Don't Go To Photo School

Don't Go To Photo School - Mastin Labs

I didn't go to a photography school, and it was one of the best professional decisions I've ever made.

Now, before some of you get all up in arms, let me say that while it was the best decision for me, it may not be for you. On the other hand, it may.

At the end of the day, you have to make that choice for yourself. What I'm offering here is information from my experience and perspective that may help you in your decision, not a hard-fast opinion for everyone.

“Rather than go to film school, get a camera and make a movie.” - Quentin Tarantino


  • I have no college debt to speak of.
  • I was forced to learn real-world and applicable lessons rather than theoretical knowledge.
  • I was able to learn at my own pace and only study what I wanted.
  • I didn't have to spend time on classes that didn't apply to my chosen profession.
  • The decision for a client to hire me never factors in whether or not I have a photojournalism degree.
  • I wasn't influenced by what is "right," which allowed me to find my own style more organically.


  • Having professionals at my disposal whose job is to tell me what they know.
  • Many photography programs offer resources and equipment to students. That would have been nice!
  • Potential networking opportunities.
  • A streamlined curriculum for learning my skill and trade.
  • Discovering other knowledge from non-photo-related classes.
  • The college "social" experience. (This is almost a moot point though.)

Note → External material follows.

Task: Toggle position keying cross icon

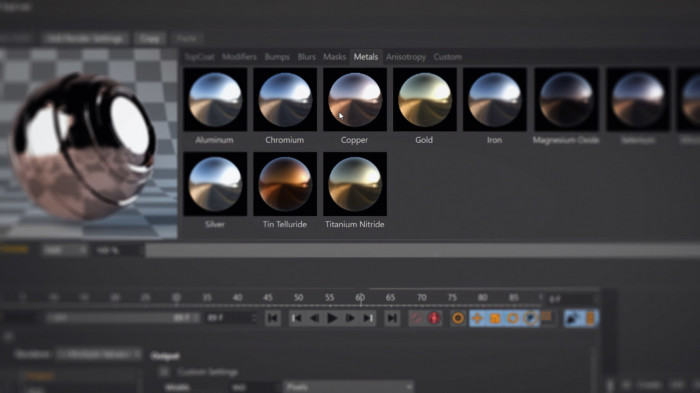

Why I Didn't Go to Photo School:

During my senior year of high school, I started to really consider my options. It had long since become clear to me that I would either be a professional artist of some kind or work a "normal job" and do art on the side. Being from Atlanta, I looked into S.C.A.D. (Savannah College of Art & Design) with a specific interest in a degree in photojournalism.

I was excited to go, but as soon as the dollar signs from tuition and all of the other nameless fees began to stack, I started to rethink my decision. Not to mention, what was I even going to do with a degree in photojournalism? Teach? Nah! I just wanted to take photos!

This is the age of Google! We have ever-expanding knowledge at our fingertips!

I quickly decided that I would just learn on my own and went out and got a shit job and a shit camera.


If you decide to take a path similar to mine, I have some advice for you that I wish I'd had.

  • Be systematic and intentional. You don't necessarily have to create your own curriculum, but decide on areas and subjects of study and work through them diligently. Spend time on just composition, or just color theory, or just technical details, etc. This system of learning naturally expands on itself and becomes a forever-rotation of education. And that's amazing because you never want to stop learning!
  • If you take any classes, TAKE A BUSINESS CLASS! Do this especially if you're like me (more art brain — less business brain) since the logistical and administrative side of earning a living as an artist will not come easy. Learning things about photography is fun and joyful! Find some help so that you can get a good handle on the other side of this coin.
  • Learn some marketing. There are many folks out there who will be doing the same overall thing that you are. Learn how to stand out and tell people about it!
  • Get comfortable with hearing, "No." It's something that you'll hear a lot of. It often comes with hearing nothing at all. You just have to keep going.
  • Do personal work! This is something that I stress to other artists as often as I can. The benefits of doing personal projects and work are hard to overstate. When you make personal work a part of your regular routine, you learn to develop your individual voice and style and show others how you are unique. You can't do all of that with only paid projects.

Many years later, I'm still glad to have made the decision that I did. The fact that it turned out well has been thanks to a bit of dumb luck, a few hard lessons learned, and a lot of persistence. My "education" still came at a price–it just looked different from the tuition fees at S.C.A.D.

Continuing education in a formal setting provides loads of benefits–great benefits!–and may be the best option for you and how you learn. It doesn't have to be the only option, though.